### Saved data entries

********************

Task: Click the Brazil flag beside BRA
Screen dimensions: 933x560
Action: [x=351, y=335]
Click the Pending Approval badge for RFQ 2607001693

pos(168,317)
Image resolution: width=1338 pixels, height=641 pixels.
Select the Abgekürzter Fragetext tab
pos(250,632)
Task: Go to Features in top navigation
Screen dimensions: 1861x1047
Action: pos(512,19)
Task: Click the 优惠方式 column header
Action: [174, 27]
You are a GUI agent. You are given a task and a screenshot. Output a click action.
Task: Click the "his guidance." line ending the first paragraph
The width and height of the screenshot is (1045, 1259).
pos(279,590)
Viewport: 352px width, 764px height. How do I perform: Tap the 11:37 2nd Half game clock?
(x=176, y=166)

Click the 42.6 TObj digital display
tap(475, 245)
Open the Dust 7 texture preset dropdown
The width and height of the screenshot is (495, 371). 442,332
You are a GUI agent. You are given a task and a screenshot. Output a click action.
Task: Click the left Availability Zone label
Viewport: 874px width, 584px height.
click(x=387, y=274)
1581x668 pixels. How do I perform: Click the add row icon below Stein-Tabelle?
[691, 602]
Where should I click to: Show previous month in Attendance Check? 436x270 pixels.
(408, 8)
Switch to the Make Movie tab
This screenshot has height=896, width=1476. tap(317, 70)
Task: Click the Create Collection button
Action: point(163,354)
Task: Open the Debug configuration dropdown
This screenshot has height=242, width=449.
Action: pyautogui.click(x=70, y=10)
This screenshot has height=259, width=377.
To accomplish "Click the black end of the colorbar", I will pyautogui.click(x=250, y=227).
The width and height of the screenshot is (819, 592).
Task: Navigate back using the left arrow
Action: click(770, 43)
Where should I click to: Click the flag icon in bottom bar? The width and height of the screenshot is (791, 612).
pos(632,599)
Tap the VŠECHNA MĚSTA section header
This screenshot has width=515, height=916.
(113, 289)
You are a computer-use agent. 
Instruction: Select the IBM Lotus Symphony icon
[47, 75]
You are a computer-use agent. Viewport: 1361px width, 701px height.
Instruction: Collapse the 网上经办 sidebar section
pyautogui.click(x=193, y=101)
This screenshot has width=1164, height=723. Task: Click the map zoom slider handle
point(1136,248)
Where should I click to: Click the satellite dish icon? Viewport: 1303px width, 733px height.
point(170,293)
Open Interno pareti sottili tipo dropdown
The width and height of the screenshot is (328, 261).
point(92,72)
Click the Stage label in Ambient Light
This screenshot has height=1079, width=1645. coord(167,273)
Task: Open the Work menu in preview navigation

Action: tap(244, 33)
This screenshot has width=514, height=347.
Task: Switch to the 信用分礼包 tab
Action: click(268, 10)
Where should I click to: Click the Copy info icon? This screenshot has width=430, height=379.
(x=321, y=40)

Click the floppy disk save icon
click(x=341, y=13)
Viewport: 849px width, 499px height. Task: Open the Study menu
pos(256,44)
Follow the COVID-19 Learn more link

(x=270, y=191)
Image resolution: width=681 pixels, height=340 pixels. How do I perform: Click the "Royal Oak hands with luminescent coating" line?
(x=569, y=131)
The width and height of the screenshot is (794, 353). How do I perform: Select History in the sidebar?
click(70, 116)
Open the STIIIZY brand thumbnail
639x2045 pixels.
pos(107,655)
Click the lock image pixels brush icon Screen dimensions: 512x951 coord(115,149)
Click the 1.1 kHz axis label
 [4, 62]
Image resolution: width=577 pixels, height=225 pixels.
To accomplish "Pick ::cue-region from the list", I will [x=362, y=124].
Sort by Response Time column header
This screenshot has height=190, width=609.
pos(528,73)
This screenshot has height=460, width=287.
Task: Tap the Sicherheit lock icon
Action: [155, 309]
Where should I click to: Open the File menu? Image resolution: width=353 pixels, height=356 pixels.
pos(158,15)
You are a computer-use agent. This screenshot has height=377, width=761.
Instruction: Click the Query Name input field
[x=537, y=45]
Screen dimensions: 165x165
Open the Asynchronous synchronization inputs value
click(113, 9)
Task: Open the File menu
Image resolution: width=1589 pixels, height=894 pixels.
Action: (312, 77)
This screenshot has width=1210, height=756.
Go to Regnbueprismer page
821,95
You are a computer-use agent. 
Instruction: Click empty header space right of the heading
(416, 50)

********************

### Work instructions
Retype exactly the lines above, from the one with "Open the STIIIZY brand thumbnail" through the one with "Screen dimensions: 165x165", inclusive.

### Result of the exercise
Open the STIIIZY brand thumbnail
639x2045 pixels.
pos(107,655)
Click the lock image pixels brush icon Screen dimensions: 512x951 coord(115,149)
Click the 1.1 kHz axis label
 [4, 62]
Image resolution: width=577 pixels, height=225 pixels.
To accomplish "Pick ::cue-region from the list", I will [x=362, y=124].
Sort by Response Time column header
This screenshot has height=190, width=609.
pos(528,73)
This screenshot has height=460, width=287.
Task: Tap the Sicherheit lock icon
Action: [155, 309]
Where should I click to: Open the File menu? Image resolution: width=353 pixels, height=356 pixels.
pos(158,15)
You are a computer-use agent. This screenshot has height=377, width=761.
Instruction: Click the Query Name input field
[x=537, y=45]
Screen dimensions: 165x165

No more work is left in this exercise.